- [Task statement] Transcribe the full article on the Syrian chemical weapons inspections word for word.

(Document text begins)

A show of unified strength from some western countries appears to have had the desired effect and the Syrian regime Sunday agreed to UN weapons inspectors accessing the alleged sites of this week's chemical weapons' attacks. Are the west over the moon at this news? Hardly, as a US representative said it was "too little too late to be credible".
BBC News reports: "Earlier, a senior US government official accused the Syrian authorities of intentionally delaying the UN probe "in order to facilitate the degradation of evidence of their use of chemical weapons".
"Any belated decision by the regime to grant access to the UN team would be considered too late to be credible, including because the evidence available has been significantly corrupted as a result of the regime's persistent shelling and other intentional actions over the last five days," the official told reporters in Washington.
"Based on the reported number of victims, reported symptoms of those who were killed or injured, witness accounts, and other facts gathered by open sources, the US intelligence community, and international partners, there is very little doubt at this point that a chemical weapon was used by the Syrian regime against civilians in this incident.""
This follows reports that the alleged sites have been bombed by the Syrian regime forces. Russia stance remains that it is the rebels or their supporters that bombed the sites after launching the attacks in the first place.
That sounds like the forces and countries involved have little intention of waiting till after the UN inspectors get to work Monday and then deliver their results.
The rhetoric continues but it is doubtful that words will change what is likely to happen. After many months itching for another conflict in the region action seems to be imminent. There may not be widespread support in the USA and UK for such action though. That will not stop western leaders acting as they see fit.
Medecins Sans Frontieres (MSF) reported the number of people killed and injured in this weeks toxic attacks in Syria but they have no evidence who the attackers were. As we reported early Sunday UK PM David Cameron and US President Obama spoke for around 40 minutes in a telephone call Saturday evening in which they agreed "significant use of chemical weapons would merit a serious response from the international community".

(Document text ends)
(Raw data begins)

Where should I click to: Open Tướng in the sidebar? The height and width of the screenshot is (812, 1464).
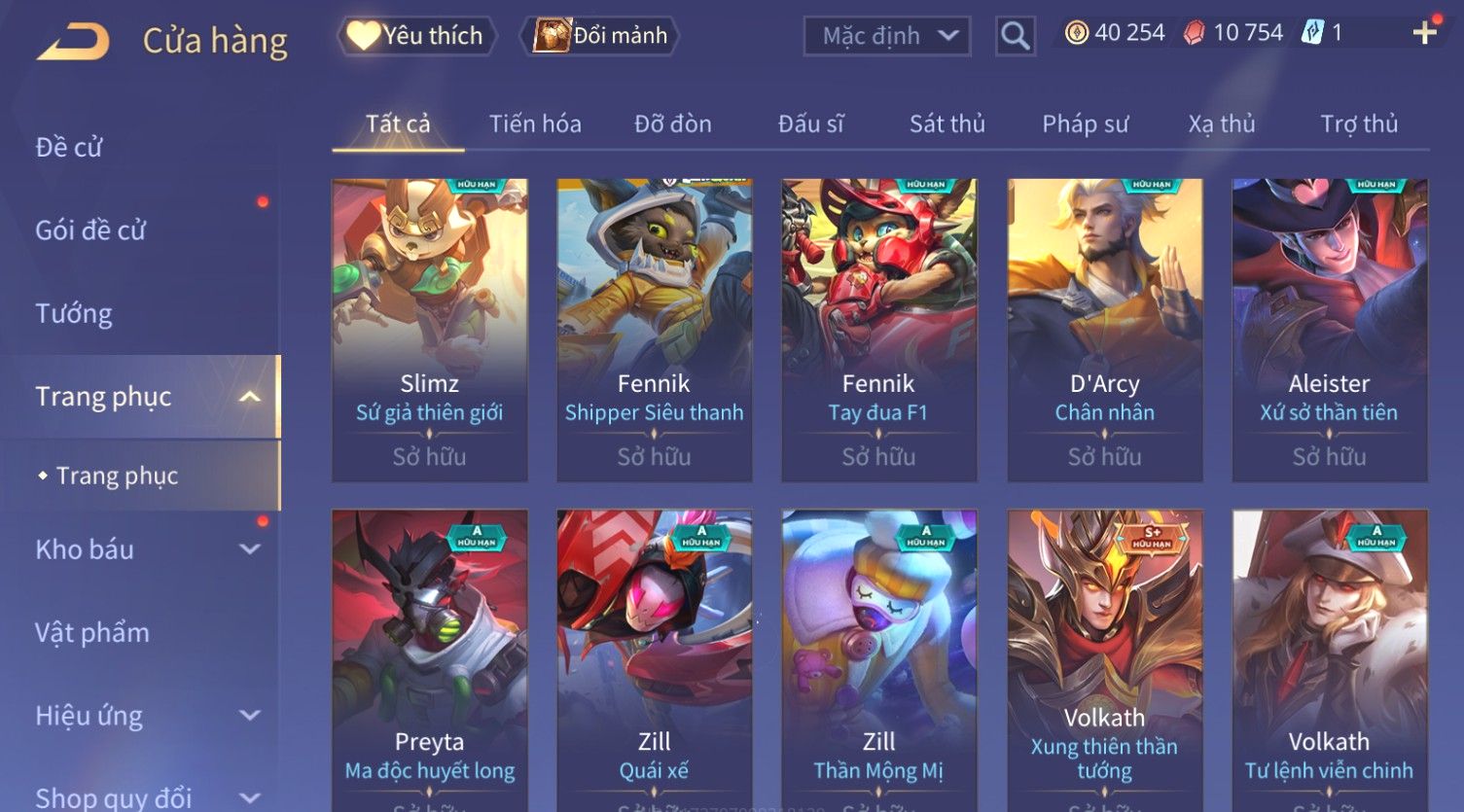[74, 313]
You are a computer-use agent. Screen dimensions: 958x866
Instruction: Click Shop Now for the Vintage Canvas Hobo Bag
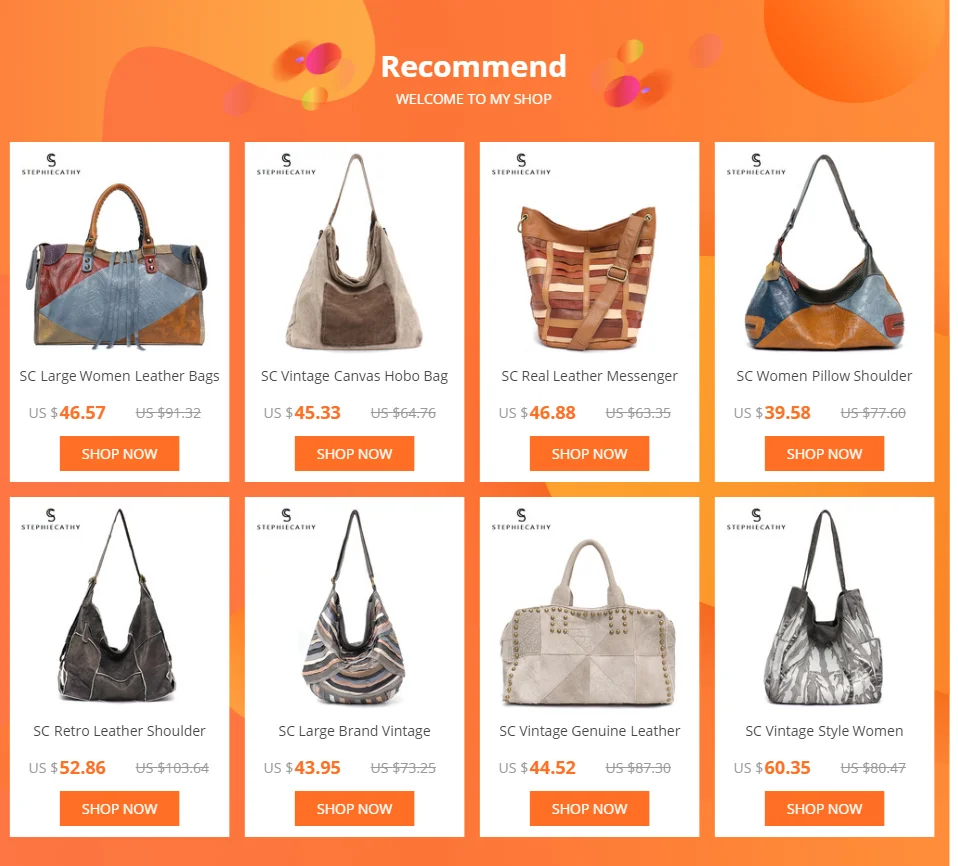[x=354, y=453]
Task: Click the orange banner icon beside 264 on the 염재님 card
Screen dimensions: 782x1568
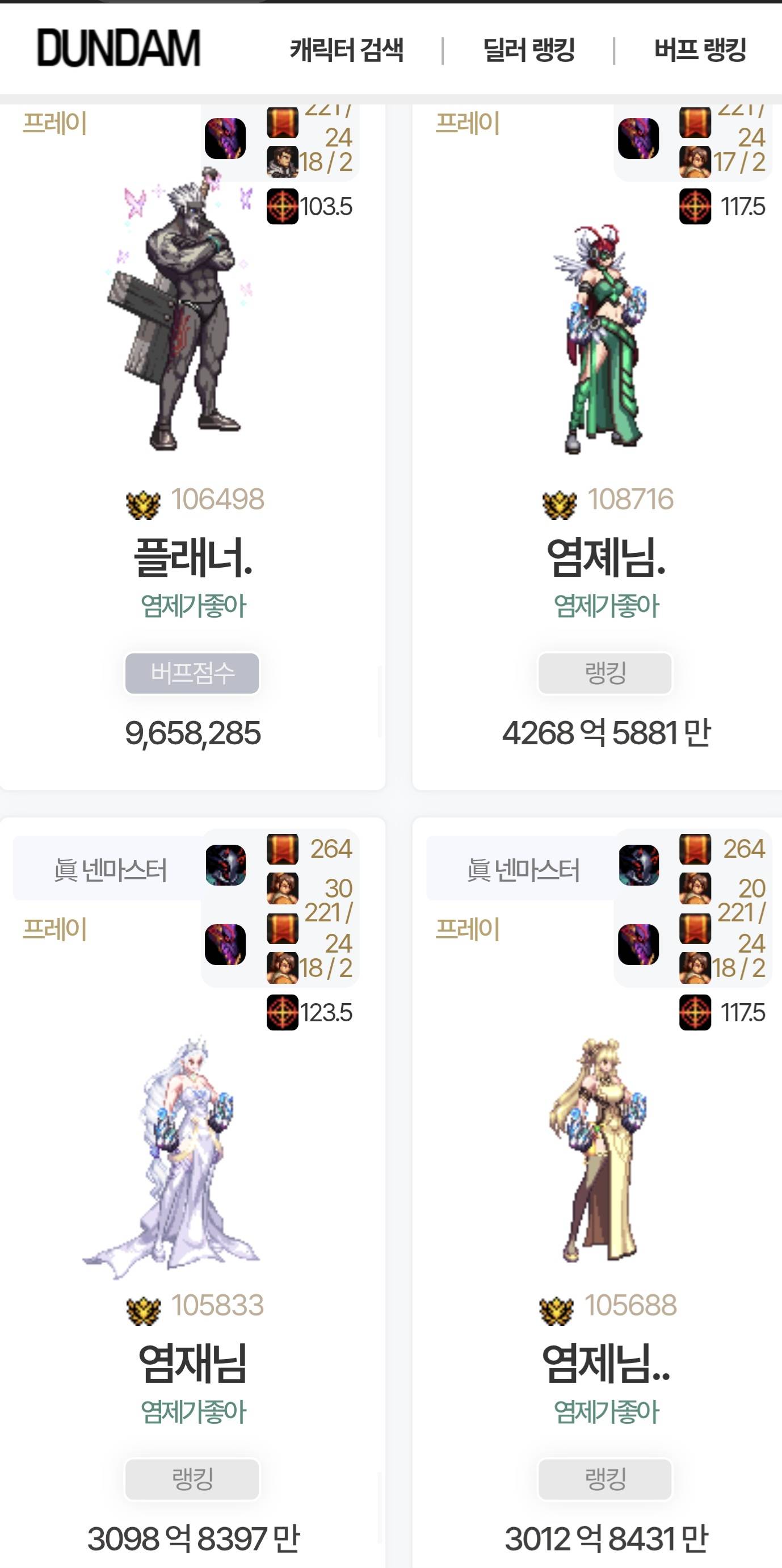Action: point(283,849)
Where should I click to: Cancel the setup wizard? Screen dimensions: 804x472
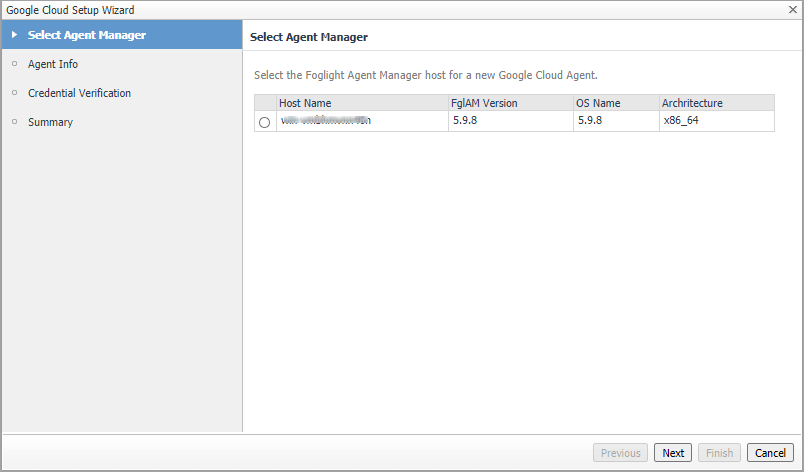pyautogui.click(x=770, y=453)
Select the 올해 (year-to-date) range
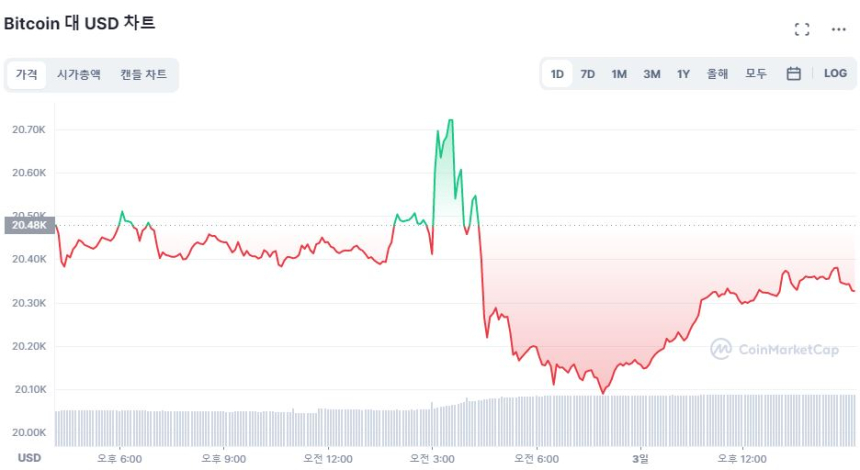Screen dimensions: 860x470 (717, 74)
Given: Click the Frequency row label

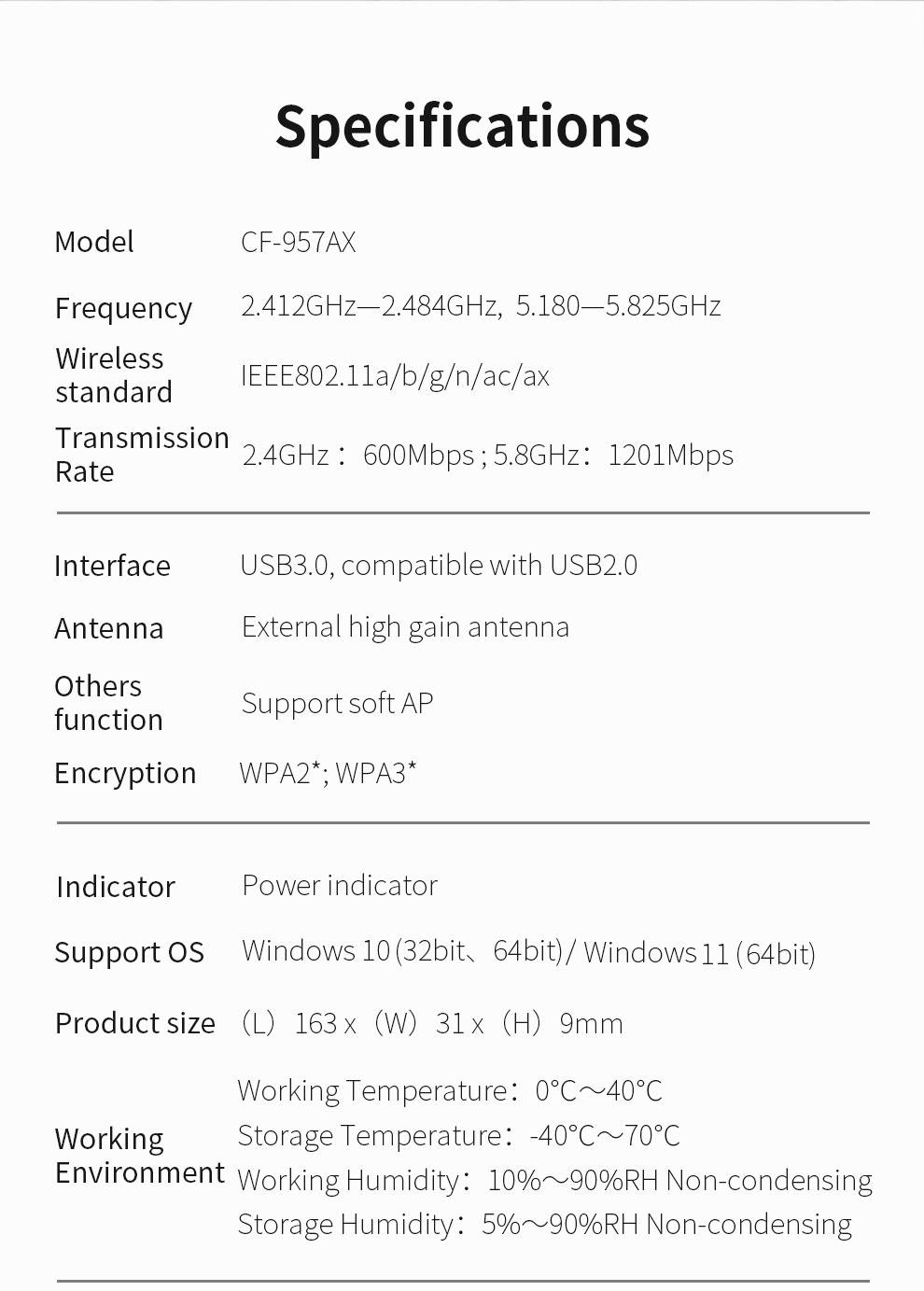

(Raw data ends)

- [Expected answer]
A show of unified strength from some western countries appears to have had the desired effect and the Syrian regime Sunday agreed to UN weapons inspectors accessing the alleged sites of this week's chemical weapons' attacks. Are the west over the moon at this news? Hardly, as a US representative said it was "too little too late to be credible".
BBC News reports: "Earlier, a senior US government official accused the Syrian authorities of intentionally delaying the UN probe "in order to facilitate the degradation of evidence of their use of chemical weapons".
"Any belated decision by the regime to grant access to the UN team would be considered too late to be credible, including because the evidence available has been significantly corrupted as a result of the regime's persistent shelling and other intentional actions over the last five days," the official told reporters in Washington.
"Based on the reported number of victims, reported symptoms of those who were killed or injured, witness accounts, and other facts gathered by open sources, the US intelligence community, and international partners, there is very little doubt at this point that a chemical weapon was used by the Syrian regime against civilians in this incident.""
This follows reports that the alleged sites have been bombed by the Syrian regime forces. Russia stance remains that it is the rebels or their supporters that bombed the sites after launching the attacks in the first place.
That sounds like the forces and countries involved have little intention of waiting till after the UN inspectors get to work Monday and then deliver their results.
The rhetoric continues but it is doubtful that words will change what is likely to happen. After many months itching for another conflict in the region action seems to be imminent. There may not be widespread support in the USA and UK for such action though. That will not stop western leaders acting as they see fit.
Medecins Sans Frontieres (MSF) reported the number of people killed and injured in this weeks toxic attacks in Syria but they have no evidence who the attackers were. As we reported early Sunday UK PM David Cameron and US President Obama spoke for around 40 minutes in a telephone call Saturday evening in which they agreed "significant use of chemical weapons would merit a serious response from the international community".